• _What needs to be done_
Give again, word for word, every line below from the one that has "Instruction: Click the rocket" through the one that has "Expand the Processor #1 selection combo box", both included, and no others.

• _Information given_
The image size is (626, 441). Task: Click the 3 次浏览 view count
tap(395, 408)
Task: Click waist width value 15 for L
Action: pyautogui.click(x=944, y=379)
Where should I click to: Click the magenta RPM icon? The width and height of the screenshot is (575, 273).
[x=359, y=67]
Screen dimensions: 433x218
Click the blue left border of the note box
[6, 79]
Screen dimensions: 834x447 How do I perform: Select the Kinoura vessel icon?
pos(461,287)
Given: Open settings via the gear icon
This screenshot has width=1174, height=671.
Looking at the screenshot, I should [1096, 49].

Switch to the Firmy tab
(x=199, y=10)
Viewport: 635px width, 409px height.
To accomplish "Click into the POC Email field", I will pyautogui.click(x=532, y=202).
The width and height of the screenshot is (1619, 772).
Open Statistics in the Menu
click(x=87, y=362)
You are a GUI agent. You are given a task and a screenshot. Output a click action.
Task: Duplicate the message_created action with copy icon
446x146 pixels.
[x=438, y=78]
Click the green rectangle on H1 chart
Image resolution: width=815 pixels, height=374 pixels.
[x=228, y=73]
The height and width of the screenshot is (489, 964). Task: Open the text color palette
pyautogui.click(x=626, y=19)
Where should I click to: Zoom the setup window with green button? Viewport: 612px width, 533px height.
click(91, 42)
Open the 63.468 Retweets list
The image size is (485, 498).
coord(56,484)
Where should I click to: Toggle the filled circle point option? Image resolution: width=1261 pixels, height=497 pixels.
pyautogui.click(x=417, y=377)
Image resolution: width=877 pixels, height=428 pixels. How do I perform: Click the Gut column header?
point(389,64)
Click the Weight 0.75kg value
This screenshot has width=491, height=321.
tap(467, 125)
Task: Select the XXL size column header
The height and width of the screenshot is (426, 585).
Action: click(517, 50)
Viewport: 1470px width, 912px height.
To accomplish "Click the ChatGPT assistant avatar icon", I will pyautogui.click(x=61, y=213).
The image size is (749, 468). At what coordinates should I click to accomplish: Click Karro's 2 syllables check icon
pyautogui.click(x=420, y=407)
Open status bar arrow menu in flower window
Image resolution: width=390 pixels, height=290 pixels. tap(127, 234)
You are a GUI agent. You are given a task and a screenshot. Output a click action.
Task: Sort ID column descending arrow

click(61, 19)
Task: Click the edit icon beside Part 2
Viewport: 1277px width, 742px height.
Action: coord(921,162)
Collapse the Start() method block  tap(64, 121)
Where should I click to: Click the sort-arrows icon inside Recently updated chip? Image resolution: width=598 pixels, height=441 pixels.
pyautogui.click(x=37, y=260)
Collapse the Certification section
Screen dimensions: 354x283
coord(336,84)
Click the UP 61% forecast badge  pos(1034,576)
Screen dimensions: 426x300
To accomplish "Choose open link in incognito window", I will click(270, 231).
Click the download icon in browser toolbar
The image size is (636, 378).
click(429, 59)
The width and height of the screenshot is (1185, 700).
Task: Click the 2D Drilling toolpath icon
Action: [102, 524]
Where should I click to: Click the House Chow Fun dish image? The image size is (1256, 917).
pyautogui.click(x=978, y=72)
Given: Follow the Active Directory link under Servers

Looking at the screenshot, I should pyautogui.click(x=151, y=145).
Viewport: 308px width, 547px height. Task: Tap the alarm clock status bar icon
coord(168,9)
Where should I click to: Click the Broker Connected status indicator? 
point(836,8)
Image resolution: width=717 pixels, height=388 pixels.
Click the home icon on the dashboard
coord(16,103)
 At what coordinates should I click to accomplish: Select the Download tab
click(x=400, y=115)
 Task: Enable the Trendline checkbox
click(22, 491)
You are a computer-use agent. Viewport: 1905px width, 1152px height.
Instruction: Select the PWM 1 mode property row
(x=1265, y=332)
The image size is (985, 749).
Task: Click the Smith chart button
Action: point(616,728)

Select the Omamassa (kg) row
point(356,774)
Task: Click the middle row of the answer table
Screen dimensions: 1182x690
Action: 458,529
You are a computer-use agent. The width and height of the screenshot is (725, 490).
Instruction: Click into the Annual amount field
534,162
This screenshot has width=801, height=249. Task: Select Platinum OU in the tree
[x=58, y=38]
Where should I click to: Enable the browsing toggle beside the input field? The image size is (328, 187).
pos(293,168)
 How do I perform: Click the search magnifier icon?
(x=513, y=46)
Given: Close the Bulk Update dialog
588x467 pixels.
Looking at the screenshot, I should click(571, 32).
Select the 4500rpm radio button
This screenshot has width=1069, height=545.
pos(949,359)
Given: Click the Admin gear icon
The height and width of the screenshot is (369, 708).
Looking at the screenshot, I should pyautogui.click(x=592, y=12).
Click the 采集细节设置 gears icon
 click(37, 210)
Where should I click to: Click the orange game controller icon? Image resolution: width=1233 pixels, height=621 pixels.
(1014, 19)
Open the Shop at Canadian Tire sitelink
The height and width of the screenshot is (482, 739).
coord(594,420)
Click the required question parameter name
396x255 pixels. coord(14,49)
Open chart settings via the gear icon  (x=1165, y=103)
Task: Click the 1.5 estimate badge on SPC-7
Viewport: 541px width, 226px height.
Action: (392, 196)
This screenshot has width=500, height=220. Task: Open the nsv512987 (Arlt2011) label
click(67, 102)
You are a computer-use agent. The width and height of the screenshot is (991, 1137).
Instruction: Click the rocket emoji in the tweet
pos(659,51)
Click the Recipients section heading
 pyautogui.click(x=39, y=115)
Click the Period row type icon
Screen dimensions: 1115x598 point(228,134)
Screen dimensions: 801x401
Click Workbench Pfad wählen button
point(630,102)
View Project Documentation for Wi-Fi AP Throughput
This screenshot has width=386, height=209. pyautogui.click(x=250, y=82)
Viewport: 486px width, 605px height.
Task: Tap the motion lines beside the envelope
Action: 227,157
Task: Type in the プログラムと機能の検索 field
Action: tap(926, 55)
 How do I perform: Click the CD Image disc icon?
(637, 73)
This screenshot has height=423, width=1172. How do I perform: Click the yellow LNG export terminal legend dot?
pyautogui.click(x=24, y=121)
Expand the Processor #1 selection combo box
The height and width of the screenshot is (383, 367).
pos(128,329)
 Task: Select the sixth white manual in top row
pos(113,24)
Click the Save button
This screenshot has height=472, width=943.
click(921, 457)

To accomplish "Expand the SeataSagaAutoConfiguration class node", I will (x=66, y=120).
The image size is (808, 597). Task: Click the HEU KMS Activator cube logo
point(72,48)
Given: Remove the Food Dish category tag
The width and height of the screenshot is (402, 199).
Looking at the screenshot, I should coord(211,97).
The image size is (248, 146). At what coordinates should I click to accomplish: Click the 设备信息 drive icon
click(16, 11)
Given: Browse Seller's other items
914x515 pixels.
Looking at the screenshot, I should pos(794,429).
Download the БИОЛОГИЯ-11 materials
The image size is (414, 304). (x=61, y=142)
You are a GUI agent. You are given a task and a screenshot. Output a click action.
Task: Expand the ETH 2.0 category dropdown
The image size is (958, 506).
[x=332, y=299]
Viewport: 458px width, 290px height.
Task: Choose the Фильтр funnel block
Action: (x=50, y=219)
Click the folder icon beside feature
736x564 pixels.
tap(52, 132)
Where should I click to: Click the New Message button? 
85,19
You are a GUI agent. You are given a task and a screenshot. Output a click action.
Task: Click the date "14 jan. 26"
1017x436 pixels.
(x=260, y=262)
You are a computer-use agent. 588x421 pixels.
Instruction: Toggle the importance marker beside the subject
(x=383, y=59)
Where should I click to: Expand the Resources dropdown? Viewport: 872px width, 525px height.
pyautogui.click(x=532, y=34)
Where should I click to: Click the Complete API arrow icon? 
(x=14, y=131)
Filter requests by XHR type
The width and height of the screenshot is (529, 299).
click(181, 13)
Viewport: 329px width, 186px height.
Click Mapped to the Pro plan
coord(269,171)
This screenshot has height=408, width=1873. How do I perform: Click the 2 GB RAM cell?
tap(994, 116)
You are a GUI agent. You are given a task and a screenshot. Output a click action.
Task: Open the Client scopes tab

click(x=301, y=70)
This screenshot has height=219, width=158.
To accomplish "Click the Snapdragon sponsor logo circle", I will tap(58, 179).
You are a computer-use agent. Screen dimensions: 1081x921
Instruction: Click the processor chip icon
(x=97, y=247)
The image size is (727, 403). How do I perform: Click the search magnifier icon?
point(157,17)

• _Solution to this task_
Instruction: Click the rocket emoji in the tweet
pos(659,51)
Click the Recipients section heading
 pyautogui.click(x=39, y=115)
Click the Period row type icon
Screen dimensions: 1115x598 point(228,134)
Screen dimensions: 801x401
Click Workbench Pfad wählen button
point(630,102)
View Project Documentation for Wi-Fi AP Throughput
This screenshot has width=386, height=209. pyautogui.click(x=250, y=82)
Viewport: 486px width, 605px height.
Task: Tap the motion lines beside the envelope
Action: 227,157
Task: Type in the プログラムと機能の検索 field
Action: tap(926, 55)
 How do I perform: Click the CD Image disc icon?
(637, 73)
This screenshot has height=423, width=1172. How do I perform: Click the yellow LNG export terminal legend dot?
pyautogui.click(x=24, y=121)
Expand the Processor #1 selection combo box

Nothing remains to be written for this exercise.